David’s book is on my short list for must-reads in the past five years. It is not just that good.. it is that important. I dug it out last week because I had a vague memory of the first chapter and a sense I had missed something. To my surprise, the first chapter is titled, “Our Definition of Success: When Going from Ten to a Thousand Members in Ten Years is a Sign of a Sick Church.” I need to reread this chapter. And this morning let me leave you with one quote:

“Because evangelicals articulate salvation in such individualist terms and because modern science and individual reason carry such authority for evangelicals, we do not need the body of Christ for daily victorious Christian existence” (17-18).

Read my review HERE.

3 Comments

  1. ron cole said,

    September 11, 2008 at 9:03 am

    Len, ” the Great Giveaway “, has been on my short list for awhile, but after reading your review I pulled it to the top this morning.
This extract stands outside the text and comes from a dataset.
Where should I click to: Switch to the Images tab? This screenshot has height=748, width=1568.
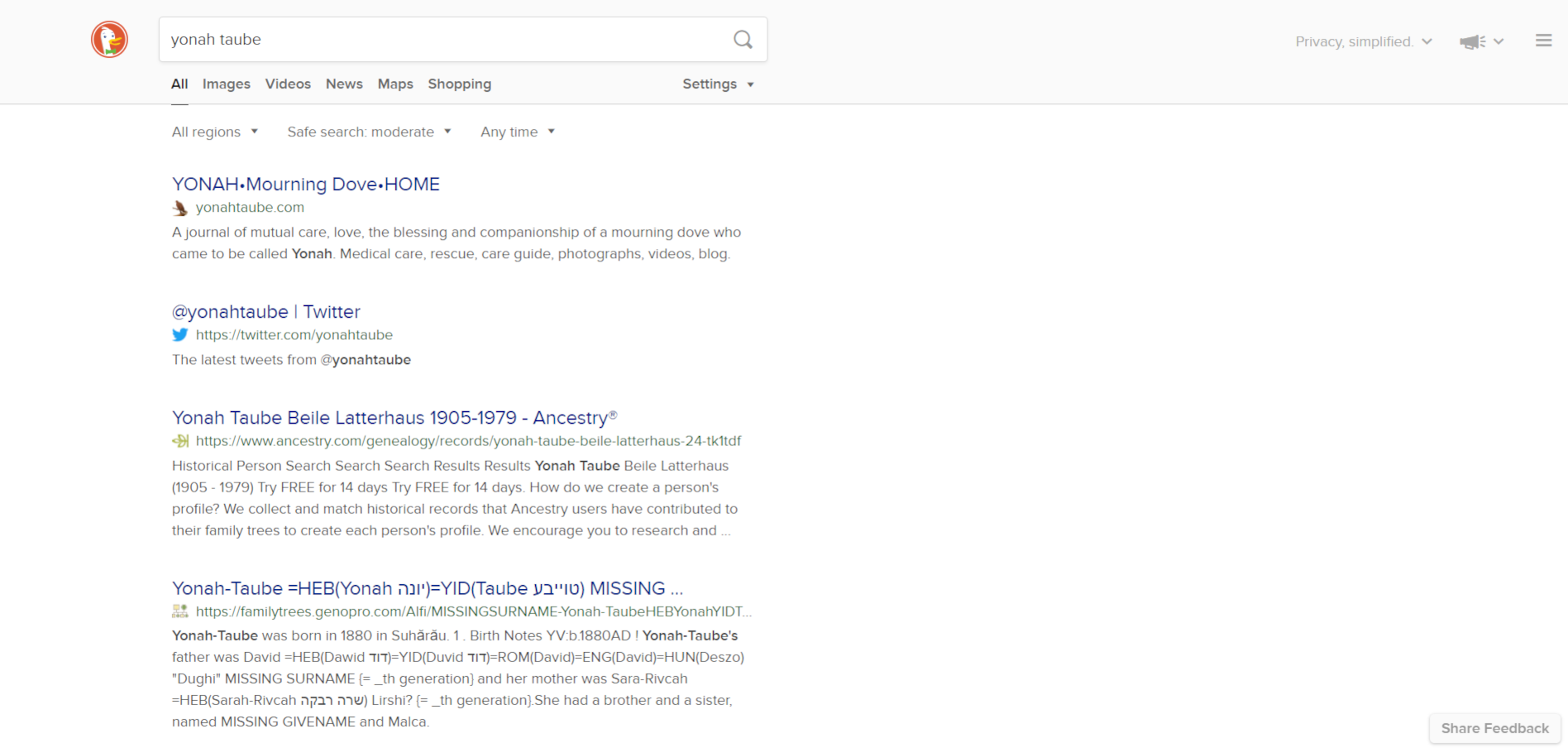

Man, that quote bites.
    Thanks Ron+

  2. len said,

    September 12, 2008 at 7:30 pm

    Ron, doesn’t it? Funny how we can miss the implications of our (weak) theology.. and then complain about resulting practice..

  3. Frank Emanuel said,

    September 14, 2008 at 9:27 am

    Thanks for the kudos Len. Sounds like a book I have to track down. I’m still waiting on my marks for my paper.

    I’ve shifted my focus a bit this semester, I’m looking at the various ways that theologians are doing political theology. My hope is to guage where evangelicals are at in this conversation (it is one with a long history already in traditions like the Roman Catholic church) and what moving forward might look like. My gut feel is that there are lots of folks doing this stuff but too busy doing to write about it (even when they have the tools to analyse what they are doing). My buddy Brad says the whole game is changing, that makes me feel fortunate to be part of such a hopeful time for the evangelical church.